Despite a lack of large-scale commercial fishing facilities, the coastline supports many isolated fishing towns and villages. Local fishing takes place close to the shore; sardines, tuna, kingfish, and mackerel make up the bulk of the annual catches. Crayfish and sharks are also fished locally, while survey ships have occasionally pulled in exceptional catches of fish.

Up to 30,000 ships pass through the Gulf of Aden each year, heading to and from the Suez Canal.

Millions of tonnes of crude oil, petroleum products, gas and dry commodities such as grains, iron ore, and coal, as well as containerized goods are ferried through the Gulf of Aden and Suez Canal every month.

Major operators of the world’s merchant fleet, carrying 90 percent of the world’s traded goods by volume have bypassed the Gulf of Aden and Suez Canal altogether. Industry experts say the alternative trade route, round South Africa’s Cape of Good Hope, would add three weeks or more to a typical journey, pushing up the cost of goods which makes it a vital route.

The major threat in these waters has been piracy, Somalia remained the biggest problem with pirates operating off the country’s shore accounting for 49 of the 52 ships seized last year, an official at the reporting center of the International Maritime Bureau in Kuala Lumpur said. The London-headquartered IMB said 1,181 crew members were taken hostage, a record high since the bureau started monitoring piracy in 1991.

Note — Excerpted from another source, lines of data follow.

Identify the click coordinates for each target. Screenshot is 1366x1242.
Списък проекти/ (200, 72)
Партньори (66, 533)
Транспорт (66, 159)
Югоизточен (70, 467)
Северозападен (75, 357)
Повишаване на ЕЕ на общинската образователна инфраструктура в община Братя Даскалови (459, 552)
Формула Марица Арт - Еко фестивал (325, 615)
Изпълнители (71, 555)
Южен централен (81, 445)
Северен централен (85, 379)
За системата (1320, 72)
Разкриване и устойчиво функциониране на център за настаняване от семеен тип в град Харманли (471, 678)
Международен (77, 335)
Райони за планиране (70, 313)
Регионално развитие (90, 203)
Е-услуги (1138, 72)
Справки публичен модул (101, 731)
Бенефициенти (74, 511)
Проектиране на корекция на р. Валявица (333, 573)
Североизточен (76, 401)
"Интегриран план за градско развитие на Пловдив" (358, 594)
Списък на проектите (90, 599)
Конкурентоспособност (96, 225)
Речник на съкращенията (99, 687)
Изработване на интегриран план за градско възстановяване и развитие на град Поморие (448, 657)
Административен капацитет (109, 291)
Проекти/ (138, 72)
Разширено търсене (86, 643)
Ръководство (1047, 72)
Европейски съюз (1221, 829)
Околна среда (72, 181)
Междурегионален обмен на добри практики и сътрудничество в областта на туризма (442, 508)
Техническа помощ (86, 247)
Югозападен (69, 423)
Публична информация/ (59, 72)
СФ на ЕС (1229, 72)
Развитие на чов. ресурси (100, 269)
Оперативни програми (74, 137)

As of Jan. 21, 2011, the IMB said there were 32 ships captured by Somali pirates with 746 hostages also being held.

In 2000 suicide bombers rammed an explosives-laden rubber raft into the U.S. destroyer Cole in the port of Aden, Yemen, killing 17 U.S. sailors.

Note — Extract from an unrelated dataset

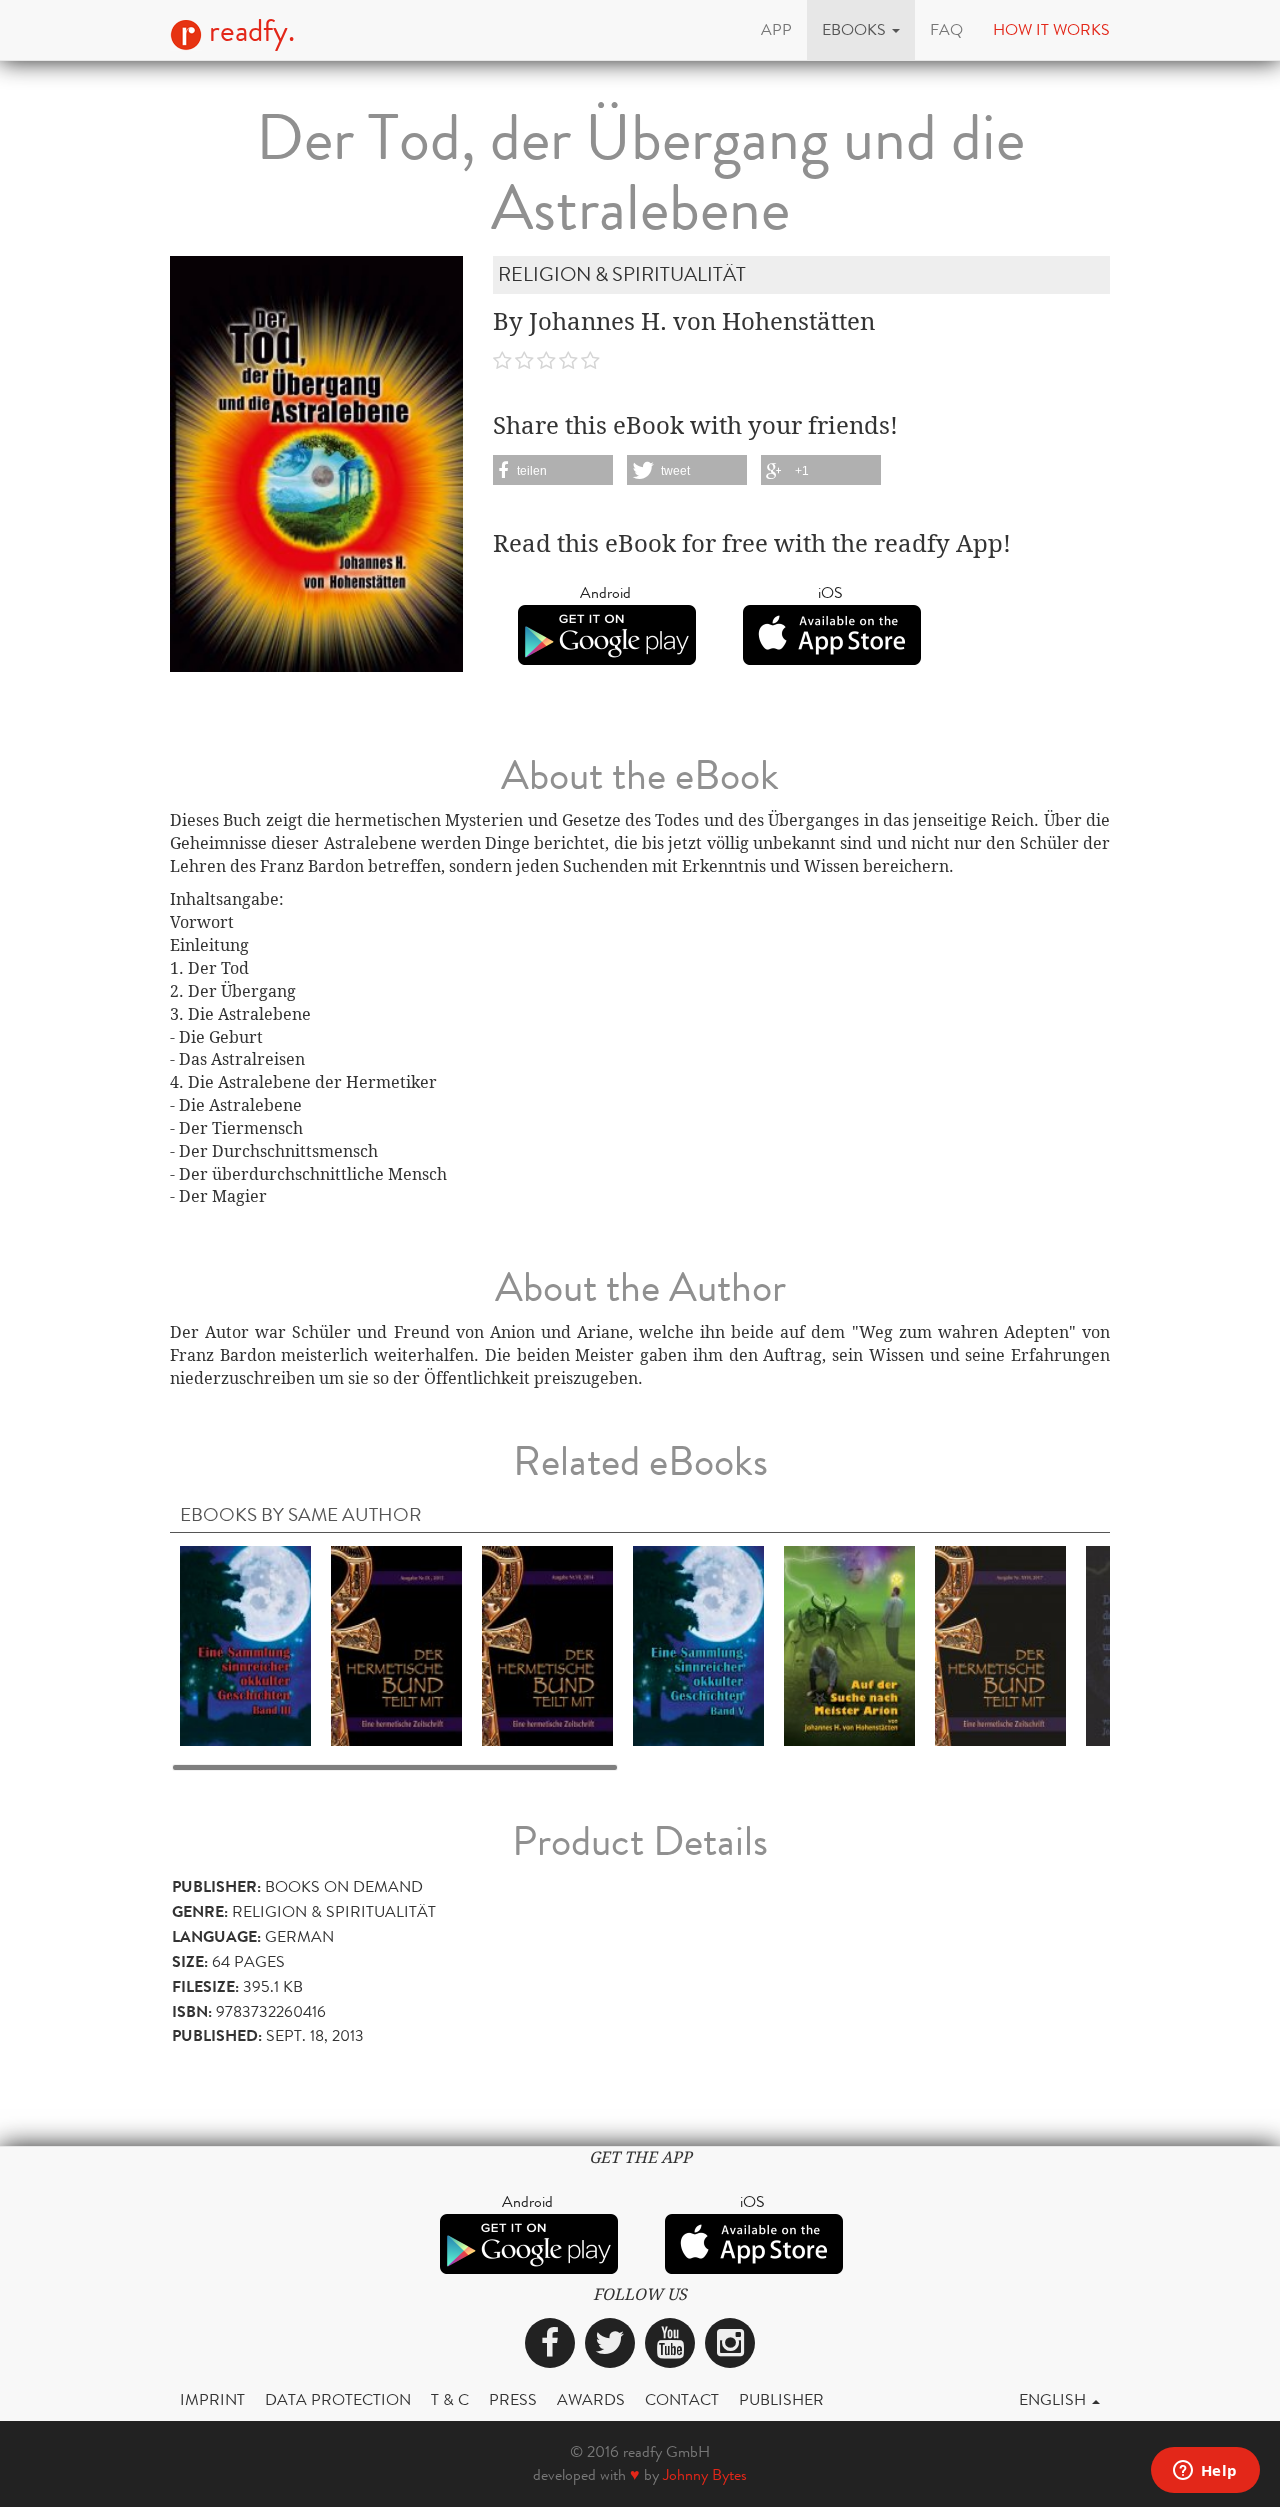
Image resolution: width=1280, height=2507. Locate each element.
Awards (591, 2399)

Two years later, the French-flagged tanker Limburg, carrying 400,000 barrels of oil off the coast of Yemen, was bombed and holed. That attack caused insurance premiums for Yemeni ports to triple immediately.

But since 2013 it has steadily declined due to private security and international navy patrols. India receives US$50 billion in imports and sends US$60 billion in exports through this area annually. Due to this, and for the sake of protecting the trade of other countries, India keeps a warship escort in this area.

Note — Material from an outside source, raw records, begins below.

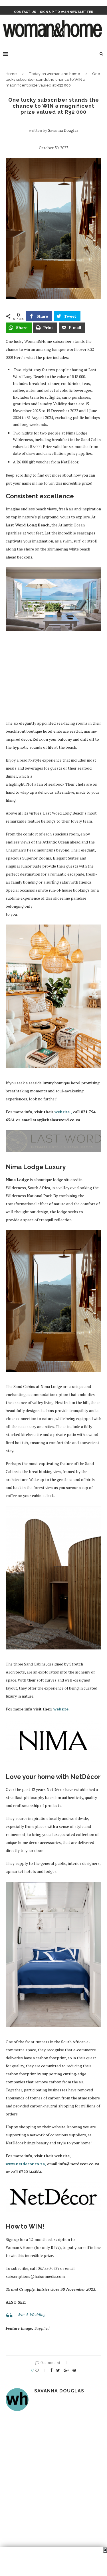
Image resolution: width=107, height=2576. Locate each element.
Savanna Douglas (63, 130)
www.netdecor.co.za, (26, 2163)
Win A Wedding (31, 2314)
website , (63, 1111)
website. (61, 1709)
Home (11, 74)
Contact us (25, 12)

Combined Task Force 150, Combined Task Force 151, and EU naval task force operating under Operation Atalanta are three international task forces that compose the bulk of counter-piracy operations. All counter-piracy operations are coordinated through a monthly planning conference called Shared Awareness and Deconfliction (SHADE).  Originally having representatives only from NATO, the EU, and the Combined Maritime Forces (CMF) HQ in Bahrain, it now regularly attracts representatives from over 20 countries.